As poll watchers, they surely knew that most Americans now oppose the discriminatory laws and practices they accepted as normal only a dozen years ago. But the politicians underestimated the pushback organized by local and national businesses, including companies with no previous record of public support for social equality.
They had better adjust to a new reality.
The Washington Post's
Dana Milbank takes on climate change deniers:
There is no denying it: Climate-change deniers are in retreat.

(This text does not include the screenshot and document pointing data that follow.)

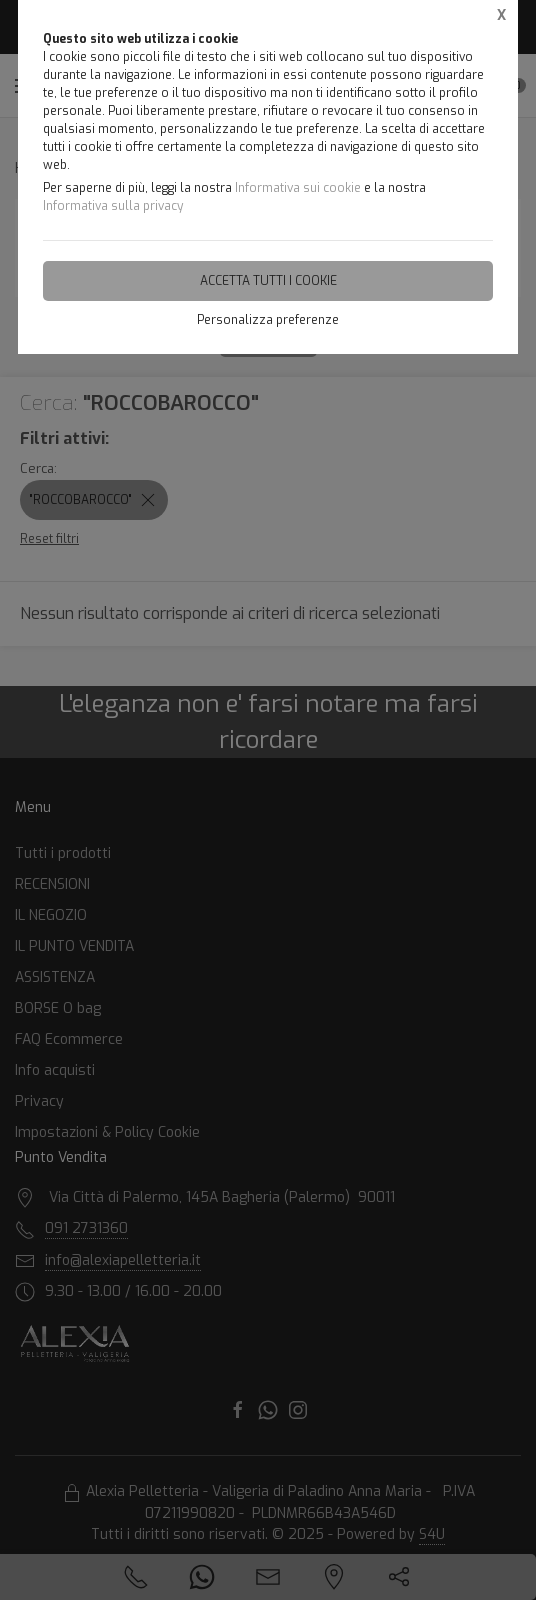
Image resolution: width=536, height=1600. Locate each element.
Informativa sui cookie (298, 188)
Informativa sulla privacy (113, 206)
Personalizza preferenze (268, 320)
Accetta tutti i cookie (268, 281)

What began as a subtle shift away from the claim that man-made global warming is not a threat to the planet has lately turned into a stampede. The latest attempt to deny denial comes from the conservative American Legislative Exchange Council, a powerful group that pushes for states to pass laws that are often drafted by industry. As my Post colleagues Tom Hamburger, Joby Warrick and Chris Mooney report, ALEC is not only insisting that it doesn’t deny climate change — it’s threatening to sue those who suggest otherwise. [...] To be sure, this is a tactical retreat, and you shouldn’t expect conservative groups to start lining up in favor of a carbon tax. Rather, they’re resorting to more defensible arguments that don’t make them sound like flat-earthers. My Post colleagues quoted energy lobbyist Scott Segal saying that “the science issue just isn’t as salient as it once was.” Instead, Segal talks about the cost and viability of proposed regulations.
It’s likely no coincidence that the shift is occurring as the Obama administration approaches a June target to finalize rules on power-plant emissions. Those who oppose regulation are wise to abandon a position that holds little public appeal; a healthy majority of Americans accept that global warming is real, and a New York Times poll earlier this year found that even half of Republicans support government action to address it.
On a final note,
Catherine Rampell at The Washington Post looks at wage growth:
The crucial missing component of good news today, of course, is wages. Wage and salary growth have been pitifully slow in an economic expansion almost at its sixth birthday, and compensation still has not recovered the ground lost during the “Great Recession.” The most recent data available show that the median U.S. household still earns less than its counterpart did at the turn of the century, after adjusting for inflation.
But there are signs we may finally be turning a corner. You may have to squint to see them, but they’re there: in the otherwise mediocre March jobs report, in surveys about compensation expectations, and in tangible wage gains at the bottom of the income distribution. [...] In surveys, consumers and employers have become increasingly likely to say they expect compensation to rise in the coming months.